Особенно страсти разгорелись в день предмайской вахты. Цех бурлил. Люди с осунувшимися лицами не отходили от станков. Девушка-плановик каждый час подходила к красной доске и мелом ставила показатели; легкий гул — и опять шелест ремней, скрип резцов, короткие подбадривающие слова…
— Жми… Дави… — бормотал Петька, чудодействуя над верстаком.
Ему давно надо было сбегать кое-куда, но он терпел.
— Заклепка, не отставай! — подзадоривали его друзья.
Двести деталей… Двести сорок… Девушка-плановик подчеркнуто бесстрастно стучит мелом. Двести шестьдесят… Сколько у Кузьмича? Двести семьдесят! Заклепка, нажать! Двести восемьдесят… Сколько у Кузьмича? Триста! Заклепка, нажать! Сколько у Кузьмича? Триста двадцать! Звонок! Конец.
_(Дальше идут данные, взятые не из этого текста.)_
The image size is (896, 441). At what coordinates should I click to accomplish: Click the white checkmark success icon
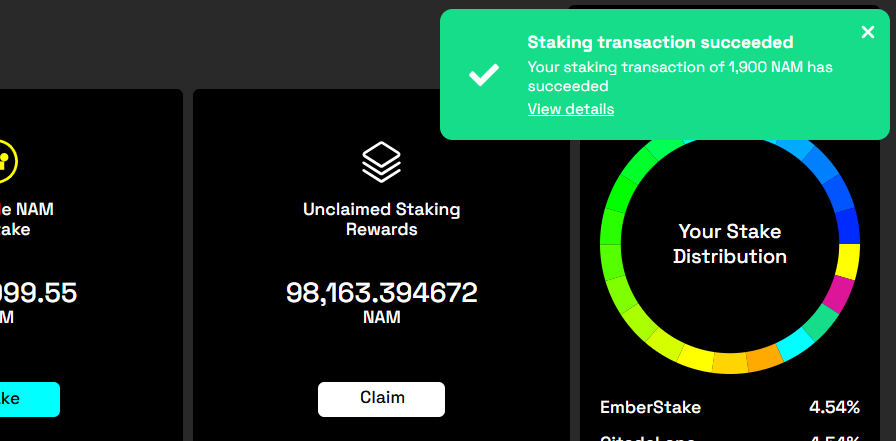[484, 75]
— А у меня… а у меня… — растерянно забормотал Петька и вдруг, крикнув девушке-плановику: — Подожди, не пиши! — схватился за живот и выбежал вон под смех всего цеха.
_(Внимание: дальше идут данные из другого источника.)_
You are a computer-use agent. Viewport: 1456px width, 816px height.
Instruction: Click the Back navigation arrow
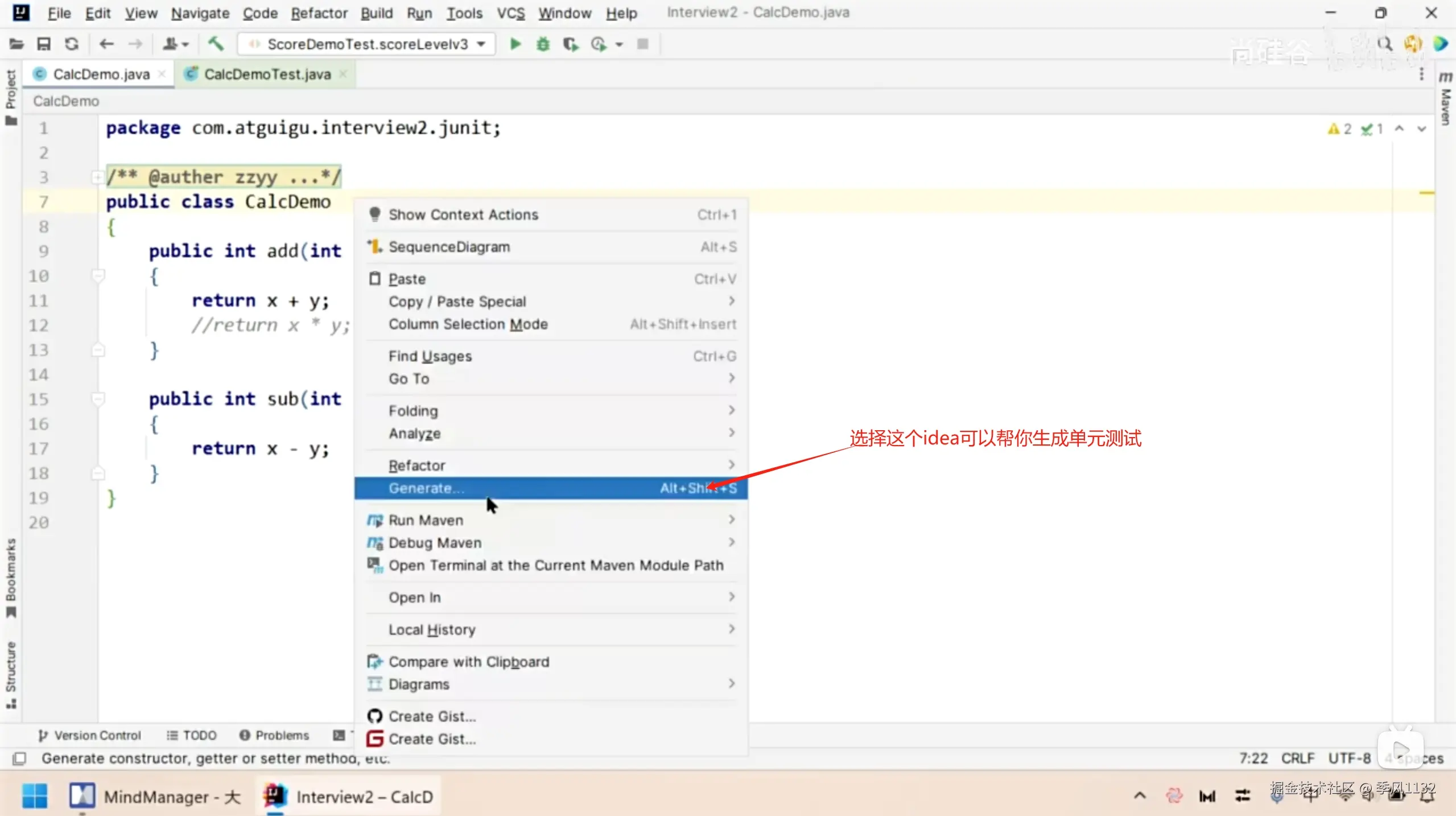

У красной доски — толпа рабочих. Все графы заполнены. Только против фамилии Петьки — пустота. Вот он появился наконец в дверях; все, толкаясь, бросились к нему.
— Сколько?
Петька мельком глянул на доску. У Петра Кузьмича — триста двадцать.
— У меня — триста пятнадцать, — почему-то очень спокойно произнес он и отошел к своему верстаку. Покопался там, словно ища что-то, и незаметно спрятал остаток деталей в стол. После он их сдал под маркой «вчерашних». Но, видно, кто-то проследил за ним, потому что весь цех узнал, что победителем вышел все-таки он. Лишь один Петр Кузьмич, не догадавшись о подделке, ходил по цеху торжествующий и чаще обычного лазил за кисетом, что у него означало крайнюю степень волнения.
Вечером Петьку принимали в комсомол. В самый разгар собрания в комнату, заполненную молодежью, вдруг бочком влез Петр Кузьмич и осторожно присел на кончик скамьи. Собрание затихло.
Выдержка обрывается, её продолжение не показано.